One More Thing: The Case for Local Inference

Here’s something I haven’t seen enough people talking about in the context of costs: run it locally where you can.

Not everything needs a frontier cloud model. A surprising amount of real workload — code completion on well-defined tasks, document summarization, classification, structured extraction, in-product AI features — can run on smaller models on local hardware. And the hardware story has gotten genuinely interesting. We’re not just talking about beefy developer workstations. Edge devices with capable NPUs, small servers with consumer GPUs, even some of the newer SBCs are starting to handle quantized models at usable speeds.

I’ve been dorking around with this more and more lately, and I’m convinced that “local inference where possible, cloud for the heavy lifting” is going to be a real architecture pattern for cost-conscious teams in 2027. Not a replacement for the frontier models — for complex reasoning, long context, and the hard stuff, you still want the cloud. But for the long tail of routine tasks? The economics make a compelling case.

There’s also a privacy angle that some organizations are sleeping on. Tokens you never send to Anthropic or OpenAI are tokens you never paid for, and data you never exposed. That matters in regulated industries.

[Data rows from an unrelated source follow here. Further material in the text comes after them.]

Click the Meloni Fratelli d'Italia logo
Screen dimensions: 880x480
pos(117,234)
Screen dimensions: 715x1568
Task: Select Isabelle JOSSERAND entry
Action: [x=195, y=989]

I’m going to dig into this much more in future posts. The AI-at-the-edge story is where I think a lot of the genuinely exciting development is going to happen in 2027 — both on the hardware side and the model efficiency side. More on that soon.

Conclusion

The June 1 GitHub Copilot transition is not a small change. Combined with Anthropic’s enterprise billing restructuring, it marks the end of fixed-fee AI tooling for most engineering organizations.

Your 2026 H2 budget is probably wrong. Your 2027 budget will be wrong too if you don’t use the next three months to actually measure what things cost.

Use the buffer credits as a metering exercise. Build in a 2–3x buffer for 2027. Implement model-tier governance before the fall. And stop tying KPIs to usage volume — you’ll just be paying for busywork.

The technology is worth it. Just know what you’re paying for.

Sources: Ed Zitron, “Where’s Your Ed At” newsletter (May 19, 2026); GitHub Blog on Copilot usage-based billing (May 2026); The Information reporting on Anthropic and OpenAI margins (January–February 2026); Goldman Sachs research; Marc Benioff on All-In podcast (May 2026); The Register on Anthropic enterprise billing (April 2026).